In their Ex Parte Motion to Litigate as Pauper Litigants, petitioners made a request for a fifteen (15)-day extension, i.e., from 24 April 2002 to 8 May 2002, within which to file their petition for review in view of the absence of a counsel to represent them.[16] The records also reveal that it was only on 10 July 2002 that Atty. Arnold Cacho, through the UST Legal Aid Clinic, made his formal entry of appearance as counsel for herein petitioners. Clearly, at the time the instant petition was filed on 7 May 2002 petitioners were not yet represented by counsel. Surely, petitioners who are non-lawyers could not be faulted for the procedural lapse since they could not be expected to be conversant with the nuances of the law, much less knowledgeable with the esoteric technicalities of procedure. For this reason alone, the procedural infirmity in the filing of the present petition may be overlooked and should not be taken against petitioners.

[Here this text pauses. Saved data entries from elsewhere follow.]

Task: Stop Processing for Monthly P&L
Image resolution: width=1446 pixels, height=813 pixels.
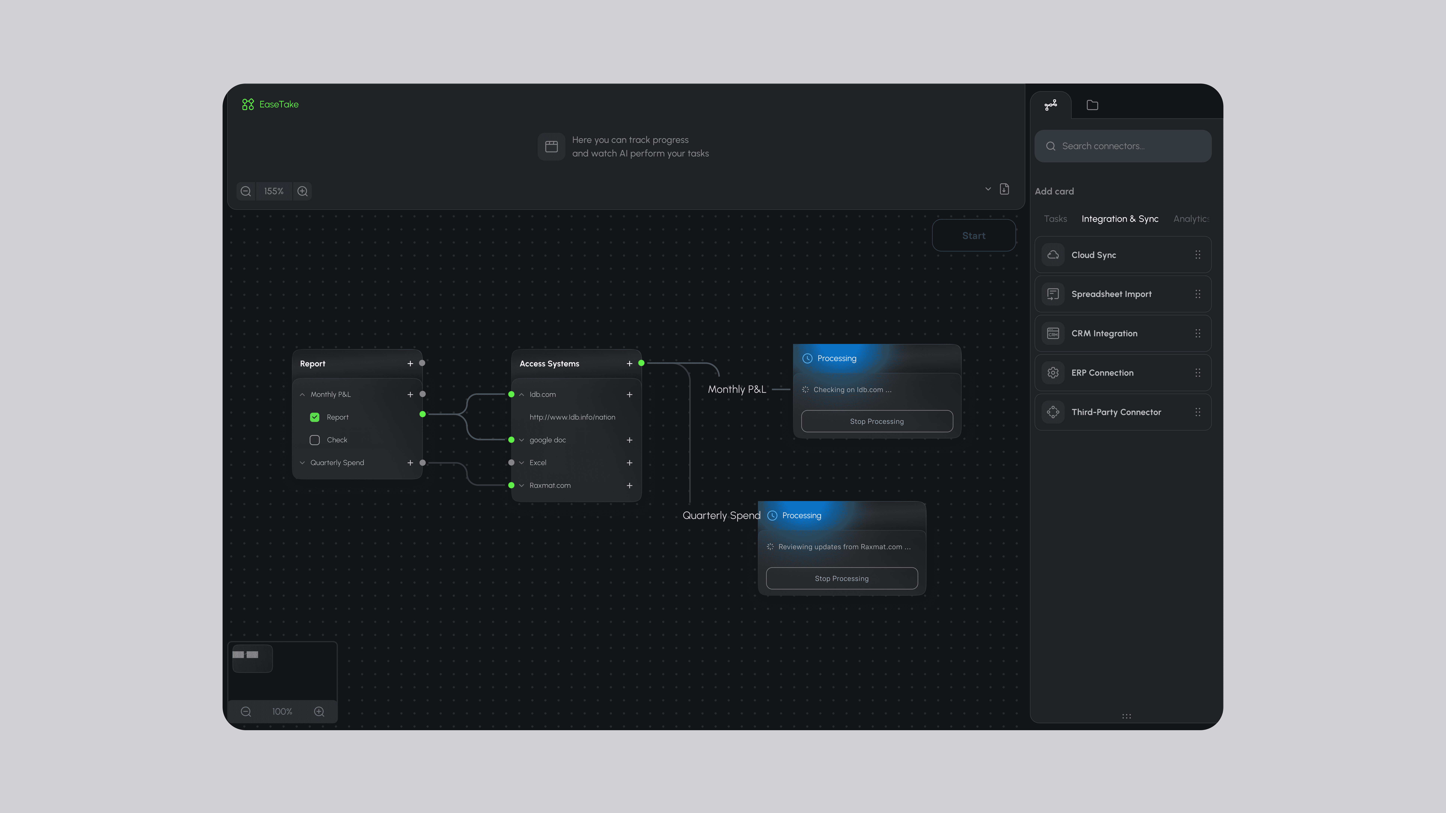Action: pos(877,421)
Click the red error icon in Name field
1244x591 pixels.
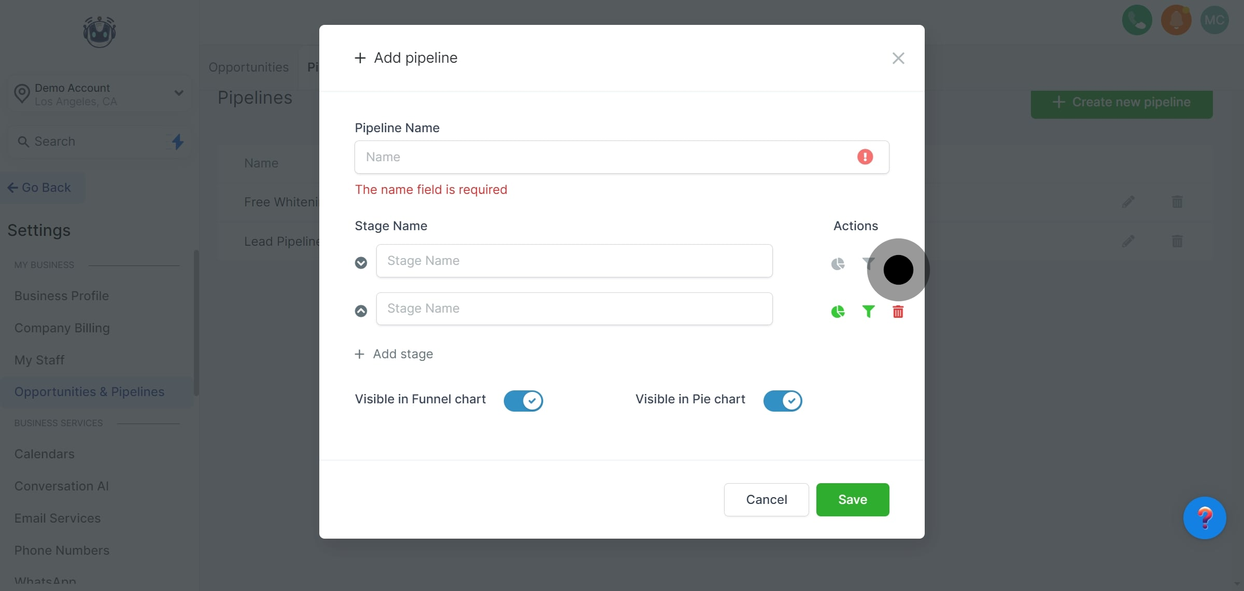coord(865,157)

WHEREFORE, the petition is GRANTED. The Decision of the Court of Appeals is REVERSED and SET ASIDE and the decision of the NLRC dated 30 March 2001 which affirmed in toto the decision of the Labor Arbiter dated 29 May 1998 ordering respondent Coca-Cola Bottlers Phils., Inc., to reinstate Prudencio Bantolino, Nilo Espina, Eddie Ladica, Arman Queling, Rolando Nieto, Ricardo Bartolome, Eluver Garcia, Eduardo Garcia and Nelson Manalastas to their former positions as regular employees, and to pay them their full back wages, with the exception of Prudencio Bantolino whose back wages are yet to be computed upon proof of his dismissal, is REINSTATED, with the MODIFICATION that herein petition is DENIED insofar as it concerns Nestor Romero who entered into a valid and binding Compromise Agreement and Release, Waiver and Quitclaim with respondent company.


Quisumbing, Austria-Martinez, and Callejo, Sr., JJ., concur.

[1] Penned by Associate Justice Martin S. Villarama, Jr., concurred in by Associate Justices Conchita Carpio Morales and Sergio L. Pestano,former Ninth Division, Court of Appeals.

[2] Penned by Commissioner Victoriano Calaycay, Second Division, NLRC, concurred in by Presiding Commissioner Raul T. Aquino and Commissioner Angelita A. Gacutan.

[3] Original Records, p. 41.

[4] Id. at 545.

[5] Rollo, p. 26.

[6] Id. at 32.

[7] Of the seven (7) petitioners only Ricardo Bartolome signed the verification and certification of non-forum shopping

[8] G.R. No. 139396, 15 August 2000, 338 SCRA 62.

[9] G.R. No. 82868, 5 August 1991, 200 SCRA 158.

[10] G.R. No. 110637, 7 October 1994, 237 SCRA 523.

[11] G.R. No. 121582, 16 October 1997, 280 SCRA 853.

[12] G.R. No. 119332, 29 August 1997, 278 SCRA 368.

[13] G.R. No. 91298, 22 June 1990, 186 SCRA 724.

[14] Rollo, p. 82, Annex "A."

[15] Id. at 84, Annex "B."

[16] Petitioners' counsel of record, Atty. Armando Ampil, had signified his intention to withd raw from the case in view of his commitment in other equally important cases.